- Coat of arms Location of Tucapel commune in the Bío Bío Region Tucapel Location in Chile
- Coordinates (town): 37°17′S 71°57′W﻿ / ﻿37.283°S 71.950°W
- Country: Chile
- Region: Bío Bío
- Province: Bío Bío

Government
- • Type: Municipality
- • Alcalde: Jaime Sergio Veloso Jara (RN)

Area
- • Total: 914.9 km^{2} (353.2 sq mi)
- Elevation: 331 m (1,086 ft)

Population (2012 Census)
- • Total: 13,427
- • Density: 14.68/km^{2} (38.01/sq mi)
- • Urban: 8,827
- • Rural: 3,950
- Demonym: Tucapelino

Sex
- • Men: 6,403
- • Women: 6,374
- Time zone: UTC-4 (CLT)
- • Summer (DST): UTC-3 (CLST)
- Area code: 56 + 43
- Website: Municipality of Tucapel

= Tucapel =

Tucapel is a town and commune in the Bío Bío Province, Bío Bío Region, Chile. It was once a region of Araucanía named for the Tucapel River. The name of the region derived from the rehue and aillarehue of the Moluche people of the area between the Lebu and the Lleulleu Rivers, who were famed for their long resistance to the Spanish in the Arauco War. Tucapel is also the name of a famous leader from that region in the first resistance against the Spanish mentioned in Alonso de Ercilla's epic poem La Araucana. Formerly belonging to the Ñuble Province, in the Yungay Department. Near the town of Tucapel is the Plaza de San Diego de Tucapel. The capital of the commune is the town of Huépil, moving the municipality from Tucapel in 1967. In Mapudungun the name Huépil means "To seize or to take by force".

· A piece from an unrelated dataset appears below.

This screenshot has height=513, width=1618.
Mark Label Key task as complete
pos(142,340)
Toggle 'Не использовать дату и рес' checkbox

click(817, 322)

The main economic activities of the commune are commerce, agriculture and forestry.

==History==
Tucapel is an old foundation in the country, originally part of the Rere Province, in which three La Frontera fortresses existed: Talcamávida, Yumbel and San Diego de Tucapel.

The fortress of San Diego de Alcalá de Tucapel was founded by Pedro de Valdivia in 1552 on a hill in the valley of the Tucapel River at the present location of the city of Cañete. Near here, the conqueror died after being surprised and defeated at the Battle of Tucapel by Lautaro, after he had arrived to relieve the fortress, which Lautaro had already destroyed before December 25, 1553.

In 1557, the fortress and the later city of Cañete de la Frontera were later rebuilt by García Hurtado de Mendoza three kilometers to the west of the present location of the city and resisted an attack by Toqui Caupolicán. It was abandoned again in January 1563 during the second Mapuche uprising. Later it was rebuilt by Rodrigo de Quiroga in 1566. It was finally abandoned after the Battle of Curalaba in the Mapuche Uprising of 1598. The present city of Cañete was founded on November 12, 1868, by colonel Cornelio Saavedra Rodríguez as part of the pacification of Araucanía.

In 1603 a new fort Tucapel was established on the site of the Valdivia's old fort by Alonso de Ribera as part of his system of frontier forts. It received improvements in 1668 under the governor Diego Dávila Coello, who populated it, making it a mission site and named it Plaza de San Diego de Tucapel. This place was the target of repeated attacks by the Mapuche and was captured by Vilumilla in Mapuche Uprising of 1723. It was abandoned and demolished by Gabriel Cano de Aponte in 1724 and he transferred its garrison and inhabitants to the bank of the Laja River near the Andes where a new Plaza de San Diego de Tucapel was built and later a town of Tucapel has established.

==Demographics==
According to the 2002 census of the National Statistics Institute, Tucapel spans an area of 914.9 sqkm and has 12,777 inhabitants (6,403 men and 6,374 women). Of these, 8,827 (69.1%) lived in urban areas and 3,950 (30.9%) in rural areas. The population grew by 6.3% (757 persons) between the 1992 and 2002 censuses.

==Administration==
As a commune, Tucapel is a third-level administrative division of Chile administered by a municipal council, headed by an alcalde who is directly elected every four years. The 2008-2012 alcalde is Jaime Sergio Veloso Jara (RN).

Within the electoral divisions of Chile, Tucapel is represented in the Chamber of Deputies by Juan Lobos (UDI) and José Pérez (PRSD) as part of the 47th electoral district, together with Los Ángeles, Antuco, Quilleco, Santa Bárbara, Quilaco, Mulchén, Negrete, Nacimiento, San Rosendo, Laja and Alto Bío Bío. The commune is represented in the Senate by Victor Pérez Varela (UDI) and Mariano Ruiz-Esquide Jara (PDC) as part of the 13th senatorial constituency (Biobío-Coast).